# GOAL OF THE EXERCISE
In the records below, begin at the line that has "updates (1034, 30)" and stop after the line that has "SUMMER SKIN CARE (553, 2200)"; quote those lines verbatim and nothing more.

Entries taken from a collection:
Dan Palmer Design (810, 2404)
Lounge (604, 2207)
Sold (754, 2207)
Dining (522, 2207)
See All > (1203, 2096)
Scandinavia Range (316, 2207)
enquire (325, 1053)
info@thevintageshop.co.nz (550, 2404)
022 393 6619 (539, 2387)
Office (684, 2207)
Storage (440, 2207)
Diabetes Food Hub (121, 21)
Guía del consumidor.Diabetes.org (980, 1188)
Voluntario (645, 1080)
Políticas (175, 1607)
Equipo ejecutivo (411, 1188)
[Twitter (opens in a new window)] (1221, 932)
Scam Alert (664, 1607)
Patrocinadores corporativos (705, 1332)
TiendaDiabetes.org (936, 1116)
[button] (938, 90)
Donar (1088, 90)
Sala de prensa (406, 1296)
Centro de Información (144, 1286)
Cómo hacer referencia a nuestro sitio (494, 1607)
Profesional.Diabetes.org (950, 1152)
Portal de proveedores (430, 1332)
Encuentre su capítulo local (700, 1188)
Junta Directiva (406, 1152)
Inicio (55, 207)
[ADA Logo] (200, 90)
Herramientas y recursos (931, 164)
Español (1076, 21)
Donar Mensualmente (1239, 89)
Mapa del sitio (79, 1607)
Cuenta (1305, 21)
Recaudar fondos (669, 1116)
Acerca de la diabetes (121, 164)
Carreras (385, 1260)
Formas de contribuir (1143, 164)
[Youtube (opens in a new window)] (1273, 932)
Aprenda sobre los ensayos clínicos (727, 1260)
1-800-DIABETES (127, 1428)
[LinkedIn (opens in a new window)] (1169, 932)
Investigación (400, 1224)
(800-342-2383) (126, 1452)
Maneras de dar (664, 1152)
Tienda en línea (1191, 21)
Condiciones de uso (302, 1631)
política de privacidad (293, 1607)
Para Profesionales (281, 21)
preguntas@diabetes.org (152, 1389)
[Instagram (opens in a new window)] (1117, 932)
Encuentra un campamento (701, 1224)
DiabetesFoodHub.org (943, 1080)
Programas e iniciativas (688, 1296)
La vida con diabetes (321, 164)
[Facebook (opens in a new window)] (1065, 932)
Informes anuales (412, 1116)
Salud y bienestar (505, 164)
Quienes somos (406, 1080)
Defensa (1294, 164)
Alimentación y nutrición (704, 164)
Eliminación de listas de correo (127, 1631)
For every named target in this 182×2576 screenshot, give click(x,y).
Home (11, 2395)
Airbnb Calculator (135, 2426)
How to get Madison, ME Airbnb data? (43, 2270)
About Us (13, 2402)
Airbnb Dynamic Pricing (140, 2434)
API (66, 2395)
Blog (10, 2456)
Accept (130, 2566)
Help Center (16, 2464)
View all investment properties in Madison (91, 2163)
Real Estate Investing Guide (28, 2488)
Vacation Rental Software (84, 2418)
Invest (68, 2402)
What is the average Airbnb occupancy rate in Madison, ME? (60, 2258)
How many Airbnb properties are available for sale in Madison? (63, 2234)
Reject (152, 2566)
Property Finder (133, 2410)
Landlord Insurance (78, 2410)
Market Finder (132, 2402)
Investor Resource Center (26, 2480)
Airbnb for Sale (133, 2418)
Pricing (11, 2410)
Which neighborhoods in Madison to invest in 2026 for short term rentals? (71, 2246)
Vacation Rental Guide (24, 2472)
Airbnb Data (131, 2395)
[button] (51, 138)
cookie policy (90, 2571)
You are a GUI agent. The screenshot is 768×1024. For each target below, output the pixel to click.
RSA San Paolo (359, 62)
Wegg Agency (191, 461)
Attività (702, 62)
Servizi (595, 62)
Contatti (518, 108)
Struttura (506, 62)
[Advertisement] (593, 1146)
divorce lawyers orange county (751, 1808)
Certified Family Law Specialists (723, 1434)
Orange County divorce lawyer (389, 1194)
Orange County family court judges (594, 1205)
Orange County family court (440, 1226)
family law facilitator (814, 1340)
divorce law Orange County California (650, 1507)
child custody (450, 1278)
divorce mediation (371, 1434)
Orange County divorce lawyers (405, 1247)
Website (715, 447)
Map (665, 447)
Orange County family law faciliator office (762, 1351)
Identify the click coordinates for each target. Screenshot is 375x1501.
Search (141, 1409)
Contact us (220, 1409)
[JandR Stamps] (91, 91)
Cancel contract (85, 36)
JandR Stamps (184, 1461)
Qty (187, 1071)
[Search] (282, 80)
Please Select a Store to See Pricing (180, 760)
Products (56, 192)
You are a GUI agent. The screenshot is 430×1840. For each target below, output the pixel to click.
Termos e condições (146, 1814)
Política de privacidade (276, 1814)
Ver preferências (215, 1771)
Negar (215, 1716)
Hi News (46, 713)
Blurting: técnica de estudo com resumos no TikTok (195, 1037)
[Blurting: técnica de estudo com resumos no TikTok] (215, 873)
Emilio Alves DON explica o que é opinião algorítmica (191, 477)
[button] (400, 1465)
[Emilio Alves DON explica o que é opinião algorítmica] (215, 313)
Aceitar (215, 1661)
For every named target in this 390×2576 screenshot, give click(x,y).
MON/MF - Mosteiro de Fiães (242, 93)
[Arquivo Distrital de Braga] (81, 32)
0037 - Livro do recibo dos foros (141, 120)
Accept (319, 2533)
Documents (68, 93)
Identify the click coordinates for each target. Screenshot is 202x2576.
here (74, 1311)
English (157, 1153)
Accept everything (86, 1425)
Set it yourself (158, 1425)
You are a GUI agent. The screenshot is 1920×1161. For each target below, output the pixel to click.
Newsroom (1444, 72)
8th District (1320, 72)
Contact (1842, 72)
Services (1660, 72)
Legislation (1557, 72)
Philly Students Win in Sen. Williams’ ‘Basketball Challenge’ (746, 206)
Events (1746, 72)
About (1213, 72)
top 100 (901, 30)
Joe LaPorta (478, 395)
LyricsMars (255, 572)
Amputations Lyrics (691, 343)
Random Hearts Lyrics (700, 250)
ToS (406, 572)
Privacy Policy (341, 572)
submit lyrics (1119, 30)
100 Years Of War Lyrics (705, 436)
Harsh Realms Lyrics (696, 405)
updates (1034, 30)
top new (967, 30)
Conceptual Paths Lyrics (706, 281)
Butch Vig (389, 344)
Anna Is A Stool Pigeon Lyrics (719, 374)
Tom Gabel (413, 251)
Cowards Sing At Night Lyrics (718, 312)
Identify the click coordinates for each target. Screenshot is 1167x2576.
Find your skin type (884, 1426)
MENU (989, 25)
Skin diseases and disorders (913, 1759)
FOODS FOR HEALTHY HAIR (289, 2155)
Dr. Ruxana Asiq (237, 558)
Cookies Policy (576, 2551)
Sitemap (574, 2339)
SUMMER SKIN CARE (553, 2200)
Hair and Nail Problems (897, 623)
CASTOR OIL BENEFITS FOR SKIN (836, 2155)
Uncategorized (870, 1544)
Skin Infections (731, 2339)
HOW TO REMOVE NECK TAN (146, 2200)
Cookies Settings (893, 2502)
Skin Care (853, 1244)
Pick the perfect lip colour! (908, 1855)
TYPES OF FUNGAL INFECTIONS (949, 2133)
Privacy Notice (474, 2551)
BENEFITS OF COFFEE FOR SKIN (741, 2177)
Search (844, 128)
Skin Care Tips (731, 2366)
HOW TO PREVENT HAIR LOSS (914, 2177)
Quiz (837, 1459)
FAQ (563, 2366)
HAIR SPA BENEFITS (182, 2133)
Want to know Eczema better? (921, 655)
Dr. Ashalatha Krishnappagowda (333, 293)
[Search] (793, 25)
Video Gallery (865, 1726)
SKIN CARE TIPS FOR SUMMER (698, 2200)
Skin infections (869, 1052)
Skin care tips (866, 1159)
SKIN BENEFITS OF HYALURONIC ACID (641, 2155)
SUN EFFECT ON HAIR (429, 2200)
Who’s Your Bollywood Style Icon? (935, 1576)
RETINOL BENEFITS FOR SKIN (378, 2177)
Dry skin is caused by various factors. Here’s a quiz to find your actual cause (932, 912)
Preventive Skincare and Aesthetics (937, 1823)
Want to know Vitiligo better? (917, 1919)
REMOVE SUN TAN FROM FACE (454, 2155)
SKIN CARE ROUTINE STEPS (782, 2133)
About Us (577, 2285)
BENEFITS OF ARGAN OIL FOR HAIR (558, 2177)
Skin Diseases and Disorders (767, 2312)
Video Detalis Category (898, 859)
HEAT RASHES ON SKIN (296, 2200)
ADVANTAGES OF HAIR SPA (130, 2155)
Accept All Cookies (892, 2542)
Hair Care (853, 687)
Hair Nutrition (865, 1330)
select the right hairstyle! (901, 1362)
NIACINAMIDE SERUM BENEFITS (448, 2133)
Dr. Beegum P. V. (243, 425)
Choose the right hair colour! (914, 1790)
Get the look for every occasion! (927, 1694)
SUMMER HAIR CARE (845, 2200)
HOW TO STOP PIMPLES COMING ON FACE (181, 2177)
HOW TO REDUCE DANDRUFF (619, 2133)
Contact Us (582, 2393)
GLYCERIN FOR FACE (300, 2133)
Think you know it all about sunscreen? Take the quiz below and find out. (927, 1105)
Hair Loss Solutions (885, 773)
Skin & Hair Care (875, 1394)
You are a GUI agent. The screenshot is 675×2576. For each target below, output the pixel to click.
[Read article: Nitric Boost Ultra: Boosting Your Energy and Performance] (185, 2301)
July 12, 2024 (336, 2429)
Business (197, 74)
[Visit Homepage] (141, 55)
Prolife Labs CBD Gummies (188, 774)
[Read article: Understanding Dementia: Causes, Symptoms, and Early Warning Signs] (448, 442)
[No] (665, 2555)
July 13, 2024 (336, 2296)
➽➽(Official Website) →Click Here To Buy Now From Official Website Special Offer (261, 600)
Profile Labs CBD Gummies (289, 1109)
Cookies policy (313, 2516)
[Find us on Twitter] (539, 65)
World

# ANSWER BELOW
updates (1034, 30)
top new (967, 30)
Conceptual Paths Lyrics (706, 281)
Butch Vig (389, 344)
Anna Is A Stool Pigeon Lyrics (719, 374)
Tom Gabel (413, 251)
Cowards Sing At Night Lyrics (718, 312)
Identify the click coordinates for each target. Screenshot is 1167x2576.
Find your skin type (884, 1426)
MENU (989, 25)
Skin diseases and disorders (913, 1759)
FOODS FOR HEALTHY HAIR (289, 2155)
Dr. Ruxana Asiq (237, 558)
Cookies Policy (576, 2551)
Sitemap (574, 2339)
SUMMER SKIN CARE (553, 2200)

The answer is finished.